Alex Avila is back with the Detroit Tigers. This has either made you cry doomsday about the Tigers’ chances of success for 2017, or elated that general manager Al Avila made the most obvious move of the offseason. Either way, the Twitter and Facebook takes came in hot and heavy, faster than at any point since the end of the 2016 season.
Since the departure of Jarrod Saltalamacchia, the Tigers had a hole for the backup catcher spot. With James McCann mightily struggling against right-handed pitchers last year (34 wRC+) the Tigers needed a left-handed hitter to spell him against tough right-handed pitching.
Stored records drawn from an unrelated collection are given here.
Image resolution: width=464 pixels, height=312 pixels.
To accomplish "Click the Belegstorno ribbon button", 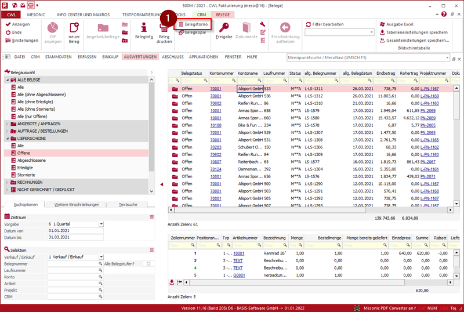I will [x=195, y=24].
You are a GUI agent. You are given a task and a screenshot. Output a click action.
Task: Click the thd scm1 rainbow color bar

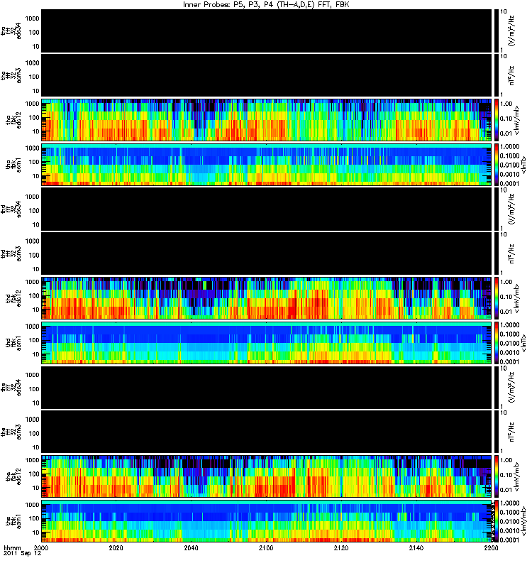coord(497,343)
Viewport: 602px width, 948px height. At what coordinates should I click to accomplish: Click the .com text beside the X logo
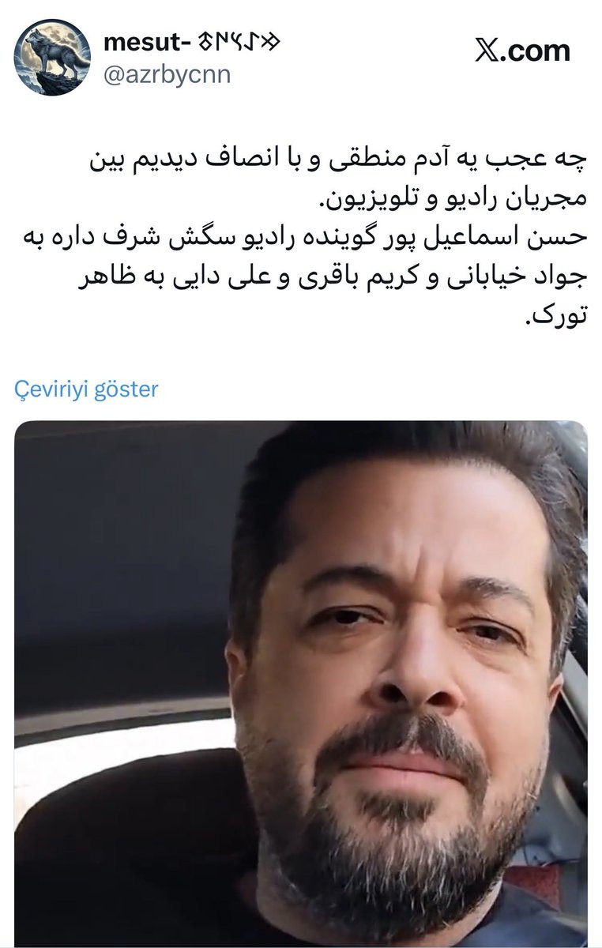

After Matt Weiters, who was going to demand more money and playing time that the Tigers could not commit to, the only left-handed hitting catcher available was Alex Avila.
The Chicago White Sox knew exactly who they were getting when the signed Alex Avila before the 2016 season, and used him accordingly. He only started four games when a left-handed pitcher was on the mound, and accumulated only 27 plate appearances against southpaws (13 percent of his total playing time). Due to this extreme use of this platoon split, Avila enjoyed his best offensive season since 2012.
Alex Avila’s Production
Avila finished the year with an above league average wRC+ (104) for the first time since 2012. He also rediscovered some power. After an abysmal .096 ISO in 2015, Avila bounced back to a .160 ISO in 2016, his highest since his 2011 All-Star season. For the second year in a row, Avila walked over 18 percent of the time. The only players to accomplish this over the last two years (minimum 400 plate appearances) are Joey Votto and Bryce Harper. Of course, Avila is not in the same talent pool as these guys. There is also quite a big difference in their respective playing time, but it does highlight Avila’s biggest asset: getting on base. His .359 on-base percentrage would have ranked fourth on the 2016 Tigers, behind Miguel Cabrera (.393), Cameron Maybin (.383), and J.D. Martinez (.373).
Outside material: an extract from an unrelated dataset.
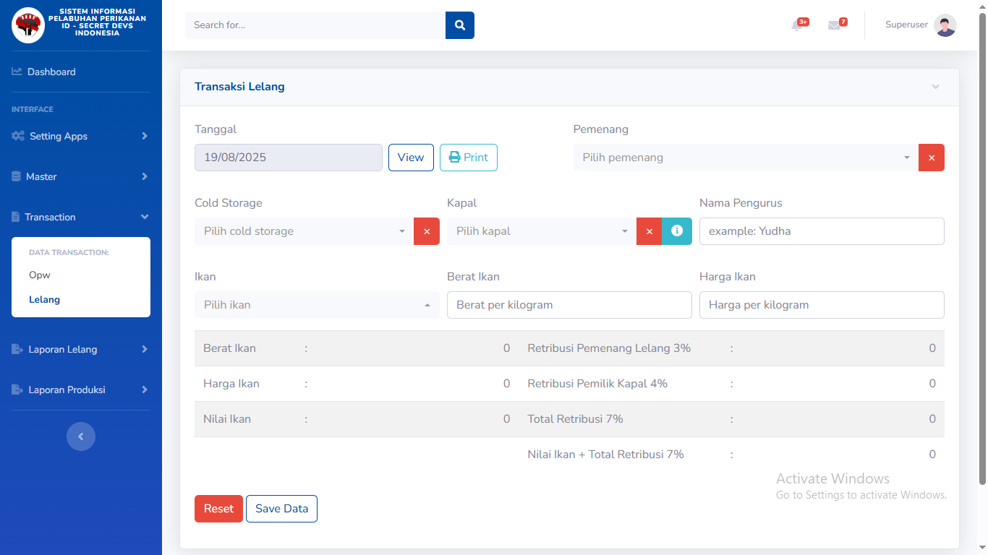Screen dimensions: 988x555
Task: Clear the Pemenang selection with red X
Action: click(931, 158)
Of course, there are a few concerns with his numbers. He struck out 37.3 percent of the time last season, the highest among all players with at least 200 plate appearances. His .341 batting average on balls in play (BABIP) also seems fluky, even with getting the majority of his playing time against right-handed pitchers. His .213 batting average is low enough as it is, and there’s a real possibility that it could dip below the Mendoza line again, like in 2015.
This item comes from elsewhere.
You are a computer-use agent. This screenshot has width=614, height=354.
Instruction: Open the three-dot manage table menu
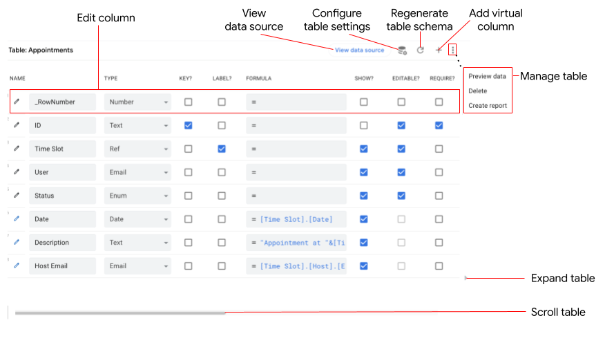pyautogui.click(x=452, y=50)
Avila’s batted ball profile could also be due for some regression. His ground ball rate was over 50 percent (52.2 percent) for the first time in his career, a worrying trend for someone with his speed. The fact that he displayed as much power as he did in 2016 is remarkable. His home run to fly ball ratio (HR/FB) was an astoundingly high 33.3 percent. The highest HR/FB among any qualified hitter was Ryan Braun’s 28.8 percent. Avila would have to put the ball in the air more often if he wants to maintain his power in 2017.
There is also Avila’s lengthy injury history. He had concussion problems during his first stint in Detroit — he was always a magnet for foul tips — but has since changed to a hockey-style mask. He has also been setting up lower in his catching stance. It seems to have worked, as Avila has not suffered a concussion since 2014. He did miss some time in 2016 due to a hamstring strain, though. Because of his limited role and injury troubles, Avila only tallied 209 plate appearances in 2016, his lowest since becoming a full-time player in 2010.
The Avila signing isn’t a flashy move, but an obvious one. The Tigers had a need to fill with very little money to spend, and Alex Avila fill every criteria. The fact that he is already familiar with the organization, manager Brad Ausmus, and most of the pitching staff is a bonus. If the Tigers can limit Avila’s playing time against left-handed pitchers and he is able to duplicate his production from 2016 into 2017, then the Tigers have found a solid backup at a bargain price.